In the absence of ready information about American history, the reality that Black Americans do disproportionately fall into the disadvantaged terrain of many measures of social and economic well-being may seem to be merely the net result of individual failings, she explains. Not only does that render moot movements and policy changes, it weights the issue with self-hate: If America has always been a free and egalitarian land of opportunity, what is wrong with my people? What is wrong with me?
The children who might ask that question are clearly on Crenshaw’s mind when she comes to the microphone in Jacksonville.
“You’ve heard about gerrymandering our vote, gerrymandering our districts,” Crenshaw says to the roughly 100 people gathered there. “What I want to talk about,” she says, “is how they gerrymander our history—and how gerrymandering our history is what they are using to undermine our ability to link our present to the past.”
The breaking of the link between the present and the past, she goes on to say, keeps people from understanding their own lives. How do we talk about the racial wealth gap, for example, if we can’t connect it to the story of slavery?
“Let me get real with what they don’t want us to know,” Crenshaw says to the crowd. ”This country was built on the idea that this was white country and that Black people didn’t have a part in it. ….We know to try to change that we have to know it. They don’t want us to know it. They don’t want us to be empowered by the fact that we have survived this thing. We have thrived in this thing and we are the ones who have actually saved our democracy.”
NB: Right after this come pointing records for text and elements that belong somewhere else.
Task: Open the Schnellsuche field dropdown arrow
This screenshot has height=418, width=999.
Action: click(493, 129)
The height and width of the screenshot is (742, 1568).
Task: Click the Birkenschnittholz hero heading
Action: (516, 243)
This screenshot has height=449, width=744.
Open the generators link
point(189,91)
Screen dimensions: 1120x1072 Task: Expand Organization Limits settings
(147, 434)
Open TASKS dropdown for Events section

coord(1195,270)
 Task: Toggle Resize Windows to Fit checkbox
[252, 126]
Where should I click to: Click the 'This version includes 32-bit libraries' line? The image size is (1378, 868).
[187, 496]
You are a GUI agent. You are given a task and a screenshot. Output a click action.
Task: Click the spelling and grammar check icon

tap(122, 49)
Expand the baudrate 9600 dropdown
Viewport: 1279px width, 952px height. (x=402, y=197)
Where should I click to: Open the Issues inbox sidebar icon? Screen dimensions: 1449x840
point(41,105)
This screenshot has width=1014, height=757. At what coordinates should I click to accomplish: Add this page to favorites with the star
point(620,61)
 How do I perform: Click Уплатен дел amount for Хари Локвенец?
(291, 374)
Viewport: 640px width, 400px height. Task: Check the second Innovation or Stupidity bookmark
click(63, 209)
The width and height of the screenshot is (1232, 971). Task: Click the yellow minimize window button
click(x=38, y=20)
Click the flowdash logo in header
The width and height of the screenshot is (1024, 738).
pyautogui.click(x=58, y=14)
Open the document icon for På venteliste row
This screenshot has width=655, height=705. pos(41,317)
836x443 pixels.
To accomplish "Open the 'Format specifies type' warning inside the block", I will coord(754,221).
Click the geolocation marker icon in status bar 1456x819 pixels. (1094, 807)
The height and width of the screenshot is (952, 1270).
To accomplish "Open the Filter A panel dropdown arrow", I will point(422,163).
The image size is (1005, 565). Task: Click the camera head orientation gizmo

When the event was over, the banned book tour crew heads for the buses. There are empty and half-full book boxes to break down and containers of Good Trouble pins, bookmarks bearing the event’s Freedom Riders to Freedom Readers tagline, and COVID-19 tests to tally. There are books to relocate into a U-Haul truck parked nearby. What’s left will be distributed through a banned books reading club Crenshaw and others on the tour are planning.
So, beside the open cargo holds, Crenshaw gets back to work.